Liberia is Dying!


By Alfred P. Kiadii
Contributing Writer

The Perspective
Atlanta, Georgia
February 17, 2018

                  

Subtle whining is being echoed by the people in certain quarters of Monrovia in regards to the lip service of the “pro-poor” leadership to deliver public goods and limit public bad. Just in less than two months contradictions are rearing their ugly heads in a somewhat unorthodox way, exposing the change mantra as a façade. It is so surprising to some that the new leadership has speedily degenerated in less than two months, in a way which has further exposed the political farce.

Fresh from the electoral process, the people of Liberia desperate for change, according to the country’s electoral body, the NEC, they overwhelmingly reposed their trust in the Coalition for Democratic Change (CDC) led by George Weah to deliver change, limit poverty, and spur prosperity. At least this was the conclusion of most political commentators who scolded the former ruling party (Unity Party) for doing little at addressing the grinding poverty and deteriorating standard of living of the people. The generalized assumption was the new administrations headed by a soccer icon, in true a tabula rasa and “soccer dolt,” would have turned the tide around for the better.

Far from this, the people’s hope is being dashed, their aspiration consigned to the ash heap, and their hope of a better Liberia is being visited with a political center finger by those who call the shots in Monrovia.
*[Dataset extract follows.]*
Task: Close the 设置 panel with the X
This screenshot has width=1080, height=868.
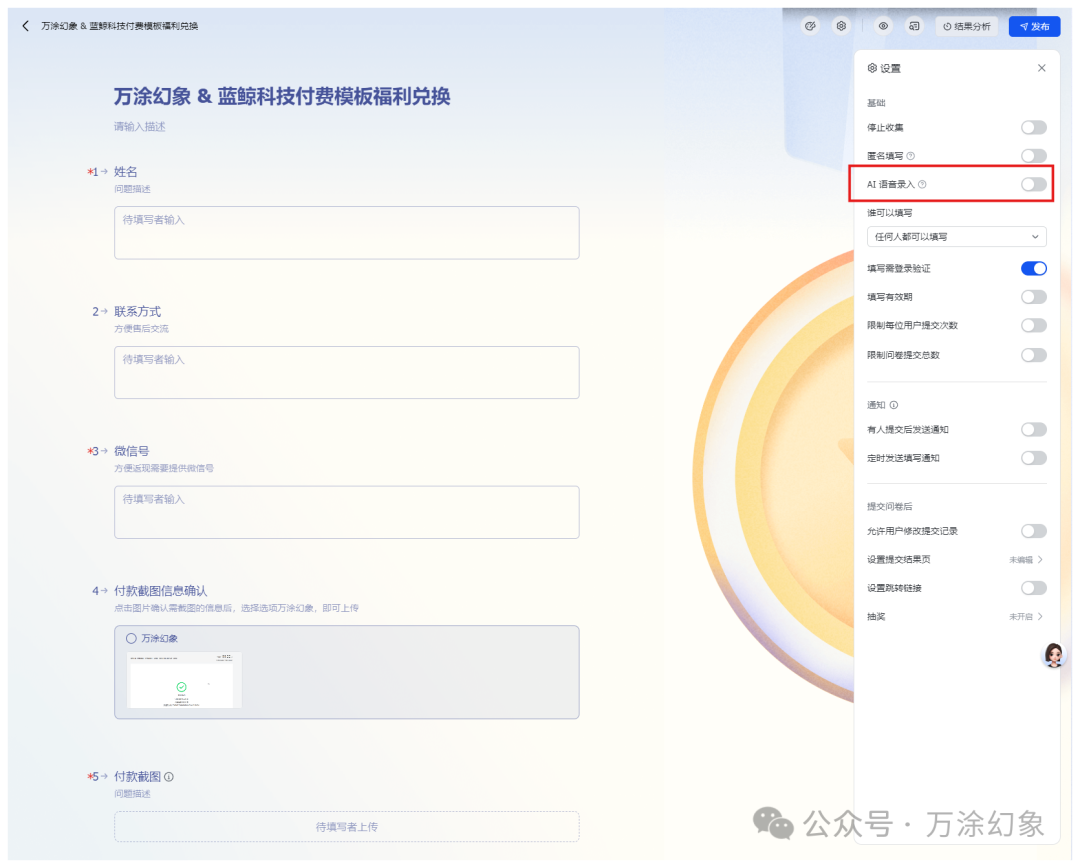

And the reality is manifesting itself in the creeping tendencies of nepotism, cronyism, influence-peddling and patronage politics. Those vices which led them to democratically abdicate the Unity Party are surging and surfacing with a paraffin speed, thus making the change rhetoric a malicious propaganda orchestrated to dupe the unsuspecting masses.

From the nomination of high school degenerates and university dropouts to positions that demand profound knowledge in technical areas to the nomination of the President’s friends to position they have no competence to serve in, thus, this unveils the ill-intention of the Weah-led government. The former and the latter groups claim to serve in those positions is predicated on their quote on quote struggle history with the CDC and their intrinsic social relationship with the head of state respectively. This reveals that the deafening chorus about change was just a veneer to capture power, in order to appoint subservient followers and social relations; while the President anesthetize the people with the rhetoric of managing expectation.  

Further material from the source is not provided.